9503 East 33rd Street
One Celadon Drive
Indianapolis, Indiana 46235-4207

Re:           Celadon Group, Inc.
Form S-8 Registration Statement

Ladies and Gentlemen:

We have acted as counsel to Celadon Group, Inc., a Delaware Company (the "Company"), in connection with its Registration Statement on Form S-8, filed this date under the Securities Act of 1933, as amended, with the Securities and Exchange Commission (the "Registration Statement"), with respect to registration of an additional 750,000 authorized and unissued shares of the Company's Common Stock, par value $0.033 per share (the "Common Stock"), which may be issued pursuant to awards under the Company's 2006 Omnibus Incentive Plan (the "Plan").

This opinion is being furnished in accordance with the requirements of Item 601(b)(5) of Regulation S-K under the Securities Act of 1933, as amended (the "Securities Act").

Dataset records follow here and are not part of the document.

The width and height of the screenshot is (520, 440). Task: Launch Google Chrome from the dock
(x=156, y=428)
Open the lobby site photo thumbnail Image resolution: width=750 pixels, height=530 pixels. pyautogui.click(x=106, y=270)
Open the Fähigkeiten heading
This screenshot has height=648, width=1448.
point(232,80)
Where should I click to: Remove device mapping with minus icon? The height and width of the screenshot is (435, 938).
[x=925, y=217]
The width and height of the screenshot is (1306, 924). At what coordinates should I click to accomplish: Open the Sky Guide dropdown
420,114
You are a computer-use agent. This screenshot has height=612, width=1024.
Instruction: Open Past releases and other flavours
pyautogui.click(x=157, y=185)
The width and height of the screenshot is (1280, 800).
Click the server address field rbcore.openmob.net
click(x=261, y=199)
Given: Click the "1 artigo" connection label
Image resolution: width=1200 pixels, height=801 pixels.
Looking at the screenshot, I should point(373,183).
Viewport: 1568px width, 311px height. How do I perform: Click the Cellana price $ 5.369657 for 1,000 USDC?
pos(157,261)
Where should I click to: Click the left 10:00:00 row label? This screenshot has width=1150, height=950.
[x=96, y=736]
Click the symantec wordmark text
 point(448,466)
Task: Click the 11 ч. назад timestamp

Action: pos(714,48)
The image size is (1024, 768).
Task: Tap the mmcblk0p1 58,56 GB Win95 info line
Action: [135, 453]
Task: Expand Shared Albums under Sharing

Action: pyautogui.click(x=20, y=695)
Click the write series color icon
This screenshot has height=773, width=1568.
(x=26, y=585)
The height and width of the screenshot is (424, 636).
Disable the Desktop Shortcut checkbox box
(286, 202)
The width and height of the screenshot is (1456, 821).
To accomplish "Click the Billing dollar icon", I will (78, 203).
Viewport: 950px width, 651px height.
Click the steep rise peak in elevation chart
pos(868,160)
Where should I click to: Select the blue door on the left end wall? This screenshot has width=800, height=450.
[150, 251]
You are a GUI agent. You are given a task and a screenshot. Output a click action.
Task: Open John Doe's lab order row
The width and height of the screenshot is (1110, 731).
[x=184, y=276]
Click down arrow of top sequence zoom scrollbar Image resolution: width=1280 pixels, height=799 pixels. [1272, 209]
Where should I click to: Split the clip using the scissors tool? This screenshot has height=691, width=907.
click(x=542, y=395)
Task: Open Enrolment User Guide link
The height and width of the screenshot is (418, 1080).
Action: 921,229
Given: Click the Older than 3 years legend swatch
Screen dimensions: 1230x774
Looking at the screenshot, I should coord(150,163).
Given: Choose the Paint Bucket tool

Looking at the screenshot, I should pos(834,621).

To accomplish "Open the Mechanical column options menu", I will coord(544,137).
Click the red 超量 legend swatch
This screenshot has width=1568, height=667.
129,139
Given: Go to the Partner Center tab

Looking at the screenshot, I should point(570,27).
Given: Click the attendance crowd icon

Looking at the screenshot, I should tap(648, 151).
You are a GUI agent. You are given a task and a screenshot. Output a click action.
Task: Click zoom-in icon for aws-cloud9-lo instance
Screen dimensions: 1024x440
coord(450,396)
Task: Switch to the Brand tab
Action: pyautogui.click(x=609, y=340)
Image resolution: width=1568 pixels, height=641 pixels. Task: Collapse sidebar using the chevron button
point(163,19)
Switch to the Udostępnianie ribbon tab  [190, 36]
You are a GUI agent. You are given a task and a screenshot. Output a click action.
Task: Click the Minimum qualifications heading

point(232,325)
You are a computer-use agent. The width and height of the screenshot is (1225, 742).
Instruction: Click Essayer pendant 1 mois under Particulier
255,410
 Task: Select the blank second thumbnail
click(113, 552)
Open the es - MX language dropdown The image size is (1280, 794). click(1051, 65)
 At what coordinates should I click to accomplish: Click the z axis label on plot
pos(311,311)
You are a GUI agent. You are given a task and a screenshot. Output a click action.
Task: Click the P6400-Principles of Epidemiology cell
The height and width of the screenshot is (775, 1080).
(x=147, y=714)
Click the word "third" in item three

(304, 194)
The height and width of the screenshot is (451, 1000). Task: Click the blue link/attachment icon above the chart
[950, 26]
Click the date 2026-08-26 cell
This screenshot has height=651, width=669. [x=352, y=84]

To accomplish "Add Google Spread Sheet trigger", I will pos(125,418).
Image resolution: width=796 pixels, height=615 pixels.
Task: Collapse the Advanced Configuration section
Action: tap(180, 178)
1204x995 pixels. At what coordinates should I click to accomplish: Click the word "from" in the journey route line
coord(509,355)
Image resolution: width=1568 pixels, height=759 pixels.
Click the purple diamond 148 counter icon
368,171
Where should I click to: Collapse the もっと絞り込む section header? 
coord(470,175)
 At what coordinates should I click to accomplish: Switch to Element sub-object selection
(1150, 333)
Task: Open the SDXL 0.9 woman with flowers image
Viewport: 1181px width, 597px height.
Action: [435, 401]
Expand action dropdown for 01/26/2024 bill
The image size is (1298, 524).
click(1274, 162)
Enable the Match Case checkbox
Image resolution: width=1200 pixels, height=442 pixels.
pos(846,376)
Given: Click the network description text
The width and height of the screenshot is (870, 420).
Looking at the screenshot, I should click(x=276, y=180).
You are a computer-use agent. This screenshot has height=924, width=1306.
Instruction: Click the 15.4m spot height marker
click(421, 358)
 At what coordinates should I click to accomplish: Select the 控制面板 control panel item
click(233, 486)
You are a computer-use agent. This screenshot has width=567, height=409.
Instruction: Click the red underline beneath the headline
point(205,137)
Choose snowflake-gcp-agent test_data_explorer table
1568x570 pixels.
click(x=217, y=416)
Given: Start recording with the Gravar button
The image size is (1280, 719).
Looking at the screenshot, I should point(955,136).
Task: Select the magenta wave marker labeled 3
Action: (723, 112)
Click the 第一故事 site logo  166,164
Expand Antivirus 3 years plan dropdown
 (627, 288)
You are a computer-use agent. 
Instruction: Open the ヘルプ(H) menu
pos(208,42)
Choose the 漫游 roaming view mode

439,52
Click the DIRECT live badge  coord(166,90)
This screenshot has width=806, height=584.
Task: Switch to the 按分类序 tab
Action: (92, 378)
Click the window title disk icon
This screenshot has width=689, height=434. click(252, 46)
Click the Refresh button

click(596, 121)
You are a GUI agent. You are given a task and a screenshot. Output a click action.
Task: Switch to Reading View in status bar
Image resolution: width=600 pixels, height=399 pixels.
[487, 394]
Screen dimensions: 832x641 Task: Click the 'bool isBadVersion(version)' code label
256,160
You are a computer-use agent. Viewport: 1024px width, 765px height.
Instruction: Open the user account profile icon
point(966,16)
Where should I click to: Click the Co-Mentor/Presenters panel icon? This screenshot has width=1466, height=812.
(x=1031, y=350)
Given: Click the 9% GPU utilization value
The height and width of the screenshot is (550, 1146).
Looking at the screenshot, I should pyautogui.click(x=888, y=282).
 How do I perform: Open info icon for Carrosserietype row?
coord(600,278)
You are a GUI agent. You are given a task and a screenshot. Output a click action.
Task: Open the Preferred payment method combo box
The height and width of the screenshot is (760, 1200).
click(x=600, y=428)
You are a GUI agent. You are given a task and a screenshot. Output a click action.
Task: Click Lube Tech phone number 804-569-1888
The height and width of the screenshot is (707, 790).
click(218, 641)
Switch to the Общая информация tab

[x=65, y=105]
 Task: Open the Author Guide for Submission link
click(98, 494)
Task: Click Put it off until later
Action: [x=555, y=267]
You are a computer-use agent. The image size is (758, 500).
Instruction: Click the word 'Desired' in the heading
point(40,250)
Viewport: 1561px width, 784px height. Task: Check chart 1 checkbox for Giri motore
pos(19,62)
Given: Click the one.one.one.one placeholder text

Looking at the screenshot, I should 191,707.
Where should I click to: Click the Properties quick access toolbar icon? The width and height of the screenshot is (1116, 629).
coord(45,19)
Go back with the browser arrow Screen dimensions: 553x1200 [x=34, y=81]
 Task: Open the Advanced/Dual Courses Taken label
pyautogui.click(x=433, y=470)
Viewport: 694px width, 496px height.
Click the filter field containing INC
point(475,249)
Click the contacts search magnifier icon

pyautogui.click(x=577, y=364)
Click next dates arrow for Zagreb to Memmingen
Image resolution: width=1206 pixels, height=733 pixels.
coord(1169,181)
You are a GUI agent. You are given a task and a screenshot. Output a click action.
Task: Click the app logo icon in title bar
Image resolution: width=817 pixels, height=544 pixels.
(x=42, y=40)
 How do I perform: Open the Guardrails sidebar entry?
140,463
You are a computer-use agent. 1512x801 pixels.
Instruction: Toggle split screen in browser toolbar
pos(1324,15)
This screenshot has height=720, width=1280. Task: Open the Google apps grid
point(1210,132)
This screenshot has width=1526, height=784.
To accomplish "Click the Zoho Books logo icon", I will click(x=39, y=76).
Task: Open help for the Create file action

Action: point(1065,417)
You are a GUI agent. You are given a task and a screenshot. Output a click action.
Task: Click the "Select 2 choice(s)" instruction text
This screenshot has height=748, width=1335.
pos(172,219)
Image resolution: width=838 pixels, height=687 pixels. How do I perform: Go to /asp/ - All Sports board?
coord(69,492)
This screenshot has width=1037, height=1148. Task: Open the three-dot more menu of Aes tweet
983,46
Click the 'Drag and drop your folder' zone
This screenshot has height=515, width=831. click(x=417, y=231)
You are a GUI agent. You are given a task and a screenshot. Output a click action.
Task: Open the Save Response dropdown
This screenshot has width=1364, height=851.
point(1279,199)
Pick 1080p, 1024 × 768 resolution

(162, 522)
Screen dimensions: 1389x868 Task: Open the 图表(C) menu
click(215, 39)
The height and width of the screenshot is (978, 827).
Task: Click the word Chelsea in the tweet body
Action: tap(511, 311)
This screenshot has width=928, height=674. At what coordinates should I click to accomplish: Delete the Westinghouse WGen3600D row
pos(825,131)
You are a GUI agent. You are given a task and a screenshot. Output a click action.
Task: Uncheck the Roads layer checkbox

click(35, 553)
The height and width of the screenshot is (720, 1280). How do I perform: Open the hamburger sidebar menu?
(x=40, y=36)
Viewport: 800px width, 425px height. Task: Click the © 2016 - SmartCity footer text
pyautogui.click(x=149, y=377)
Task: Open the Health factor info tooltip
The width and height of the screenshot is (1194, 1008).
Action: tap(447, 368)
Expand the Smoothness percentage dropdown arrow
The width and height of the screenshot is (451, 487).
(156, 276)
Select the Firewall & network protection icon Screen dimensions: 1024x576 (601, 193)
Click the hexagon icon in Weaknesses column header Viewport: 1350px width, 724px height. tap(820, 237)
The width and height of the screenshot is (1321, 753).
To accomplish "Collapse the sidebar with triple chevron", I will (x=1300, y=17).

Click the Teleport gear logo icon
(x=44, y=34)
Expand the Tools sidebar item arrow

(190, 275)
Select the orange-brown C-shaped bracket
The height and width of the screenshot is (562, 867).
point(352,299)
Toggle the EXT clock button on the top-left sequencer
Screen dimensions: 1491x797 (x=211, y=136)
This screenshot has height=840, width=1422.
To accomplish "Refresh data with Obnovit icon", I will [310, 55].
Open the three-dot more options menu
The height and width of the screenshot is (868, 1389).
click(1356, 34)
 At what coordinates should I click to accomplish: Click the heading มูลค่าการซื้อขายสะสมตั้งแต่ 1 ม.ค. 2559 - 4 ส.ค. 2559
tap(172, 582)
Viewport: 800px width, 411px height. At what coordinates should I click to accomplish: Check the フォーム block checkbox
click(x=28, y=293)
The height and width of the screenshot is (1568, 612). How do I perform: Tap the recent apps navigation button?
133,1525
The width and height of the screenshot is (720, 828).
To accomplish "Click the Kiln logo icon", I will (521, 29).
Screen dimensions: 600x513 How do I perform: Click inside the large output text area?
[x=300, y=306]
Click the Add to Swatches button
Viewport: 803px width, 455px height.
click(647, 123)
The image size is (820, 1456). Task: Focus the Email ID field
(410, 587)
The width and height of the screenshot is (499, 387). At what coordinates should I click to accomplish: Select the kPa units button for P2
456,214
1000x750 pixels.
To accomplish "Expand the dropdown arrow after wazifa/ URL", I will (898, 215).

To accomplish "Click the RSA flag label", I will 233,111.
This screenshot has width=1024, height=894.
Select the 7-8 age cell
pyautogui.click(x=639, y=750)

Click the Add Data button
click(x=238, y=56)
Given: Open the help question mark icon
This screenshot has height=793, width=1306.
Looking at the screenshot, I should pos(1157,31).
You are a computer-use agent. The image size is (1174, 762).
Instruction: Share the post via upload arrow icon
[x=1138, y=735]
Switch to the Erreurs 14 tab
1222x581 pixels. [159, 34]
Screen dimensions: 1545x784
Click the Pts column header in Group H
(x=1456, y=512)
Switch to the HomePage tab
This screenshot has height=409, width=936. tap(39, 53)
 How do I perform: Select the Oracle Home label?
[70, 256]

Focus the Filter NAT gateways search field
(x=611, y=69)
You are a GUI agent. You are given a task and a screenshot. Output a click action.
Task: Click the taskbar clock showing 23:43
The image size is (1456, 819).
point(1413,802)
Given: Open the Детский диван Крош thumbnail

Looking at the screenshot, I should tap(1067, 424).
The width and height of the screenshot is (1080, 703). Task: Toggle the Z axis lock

We have examined all instruments, documents, and records that we deemed relevant and necessary for the basis of our opinion hereinafter expressed.  In such examination, we have assumed the genuineness of all signatures and the authenticity of all documents submitted to us as originals and the conformity to the originals of all documents submitted to us as copies.  In making our examination of executed documents, we have assumed that the parties thereto, other than the Company, had the power, corporate or other, to enter into and perform all obligations thereunder and have also assumed the due authorization by all requisite action, corporate or other, and the execution and delivery by such parties of such documents and the validity and binding effect thereof on such parties.  As to any facts material to the opinions expressed herein that we did not independently establish or verify, we have relied upon statements and representations of officers and other representatives of the Company and others and of public officials.  We have also assumed that each award agreement setting forth the terms of each award of shares of Common Stock under the Plan is or will be consistent with the Plan, duly authorized, and if applicable, validly executed and delivered by the parties thereto.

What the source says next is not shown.